CONSIGNE 1:
Renvoyez à l'identique les lignes, en partant de celle qui contient « This screenshot has height=620, width=704. » et en allant jusqu'à la dernière ligne incluse.

J’écris ces lignes avec l’ivresse de ceux qui recommencent à boire après de longs mois d’abstinence ou à manger ce chocolat trop longtemps gardé caché au fond du garde-manger. Ça sent la pluie, dehors. Et cette chaleur mouillée sur le point d’éclater sied bien à l’état dans lequel je me trouve, concentrée mais fébrile, naïve, habitée.
Par quoi précisément ? Je ne saurais dire. Mais les mois passés à ne pas écrire sur mon blogue – celui-ci est la continuité de celui-là : http://approchesdelideal.blogspot.ca – ont été longs. Même si ce n’est plus très à la mode, même si je m’y montre rarement, je continue de chérir cet espace où je cherche encore à arrêter le temps pour raviver cette partie de moi qui n’a pas cessé de croire aux miracles.
Parce que les fragments que je propose ici et là depuis toutes ces années (2008, déjà!) sont précisément ça, pour moi : les traces d’un effort toujours renouvelé de continuer de m’émerveiller, de ne pas jouer celle qui lit et qui écrit en n’y croyant plus vraiment. Ce serait faux, bien sûr, mais ce serait facile aussi. L’enseignement est une vocation, et même si je n’ai pas perdu la foi, je dois bien admettre que l’énergie me manque de plus en plus. On dirait que consacrer ce qui en reste à l’écriture de choses plus vastes, plus entières (mon premier roman, Ce qui nous lie , m’a coûté cher, mais ce ne sera je l’espère pas le dernier) m’empêche le plus souvent de m’adonner à l’écriture plus parcellaire, instantanée, du blogue littéraire. Mais ça ne veut pas dire que j’aie envie d’arrêter. Ça veut juste dire que j’attends le moment où je ne peux plus me contenir avant de me confesser.
Ce que je dirai ici prendra en effet la forme du secret. Je murmurerai ces confessions bien maladroitement, parce que chercher à dire le plus intime et, donc, le plus universel tout en embrassant joyeusement le rythme du quotidien est un pari risqué, forcément raté, même, j’oserais penser. Mais je veux encore essayer, parce que je suis obstinée. D’ailleurs les faits du monde continuent de m’y encourager, qui appellent toujours plus de poésie – ce qui veut dire beauté, pour moi – pour compenser leur rêche réalité.

CONSIGNE 2:
Recopiez à l'identique, s'il vous plaît, le passage du billet qui commence par « Parce que les » et va jusqu'à « de me confesser. ».

EXTRAITS DES LIGNES:
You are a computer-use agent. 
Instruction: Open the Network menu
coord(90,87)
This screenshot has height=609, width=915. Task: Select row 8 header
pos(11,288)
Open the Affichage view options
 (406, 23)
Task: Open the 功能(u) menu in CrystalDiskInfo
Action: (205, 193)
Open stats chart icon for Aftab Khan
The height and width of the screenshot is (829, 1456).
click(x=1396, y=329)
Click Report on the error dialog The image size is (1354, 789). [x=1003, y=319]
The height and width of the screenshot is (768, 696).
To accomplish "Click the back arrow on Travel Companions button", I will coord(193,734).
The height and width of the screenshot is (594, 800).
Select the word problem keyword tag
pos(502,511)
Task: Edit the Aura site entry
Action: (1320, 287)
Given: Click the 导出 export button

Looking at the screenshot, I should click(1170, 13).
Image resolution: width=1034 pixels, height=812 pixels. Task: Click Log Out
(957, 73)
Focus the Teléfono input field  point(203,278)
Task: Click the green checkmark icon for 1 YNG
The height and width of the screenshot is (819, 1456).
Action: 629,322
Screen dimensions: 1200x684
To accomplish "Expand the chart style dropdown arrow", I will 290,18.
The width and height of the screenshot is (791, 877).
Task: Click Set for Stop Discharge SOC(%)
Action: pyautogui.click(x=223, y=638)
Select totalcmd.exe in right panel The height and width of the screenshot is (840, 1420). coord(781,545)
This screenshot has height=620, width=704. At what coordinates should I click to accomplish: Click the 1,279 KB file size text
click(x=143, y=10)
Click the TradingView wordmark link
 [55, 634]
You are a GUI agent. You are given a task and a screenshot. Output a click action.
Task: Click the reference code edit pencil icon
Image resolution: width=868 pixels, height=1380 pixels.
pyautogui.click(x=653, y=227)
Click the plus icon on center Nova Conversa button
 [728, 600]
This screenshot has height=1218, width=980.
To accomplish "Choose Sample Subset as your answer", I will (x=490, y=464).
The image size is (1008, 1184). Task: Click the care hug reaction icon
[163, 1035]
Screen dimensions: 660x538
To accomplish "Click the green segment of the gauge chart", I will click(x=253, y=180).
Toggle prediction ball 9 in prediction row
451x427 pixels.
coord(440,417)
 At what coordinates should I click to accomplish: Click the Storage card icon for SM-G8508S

RÉPONSE COMPLÈTE 1:
This screenshot has height=620, width=704. At what coordinates should I click to accomplish: Click the 1,279 KB file size text
click(x=143, y=10)
Click the TradingView wordmark link
 [55, 634]
You are a GUI agent. You are given a task and a screenshot. Output a click action.
Task: Click the reference code edit pencil icon
Image resolution: width=868 pixels, height=1380 pixels.
pyautogui.click(x=653, y=227)
Click the plus icon on center Nova Conversa button
 [728, 600]
This screenshot has height=1218, width=980.
To accomplish "Choose Sample Subset as your answer", I will (x=490, y=464).
The image size is (1008, 1184). Task: Click the care hug reaction icon
[163, 1035]
Screen dimensions: 660x538
To accomplish "Click the green segment of the gauge chart", I will click(x=253, y=180).
Toggle prediction ball 9 in prediction row
451x427 pixels.
coord(440,417)
 At what coordinates should I click to accomplish: Click the Storage card icon for SM-G8508S

RÉPONSE COMPLÈTE 2:
Parce que les fragments que je propose ici et là depuis toutes ces années (2008, déjà!) sont précisément ça, pour moi : les traces d’un effort toujours renouvelé de continuer de m’émerveiller, de ne pas jouer celle qui lit et qui écrit en n’y croyant plus vraiment. Ce serait faux, bien sûr, mais ce serait facile aussi. L’enseignement est une vocation, et même si je n’ai pas perdu la foi, je dois bien admettre que l’énergie me manque de plus en plus. On dirait que consacrer ce qui en reste à l’écriture de choses plus vastes, plus entières (mon premier roman, Ce qui nous lie , m’a coûté cher, mais ce ne sera je l’espère pas le dernier) m’empêche le plus souvent de m’adonner à l’écriture plus parcellaire, instantanée, du blogue littéraire. Mais ça ne veut pas dire que j’aie envie d’arrêter. Ça veut juste dire que j’attends le moment où je ne peux plus me contenir avant de me confesser.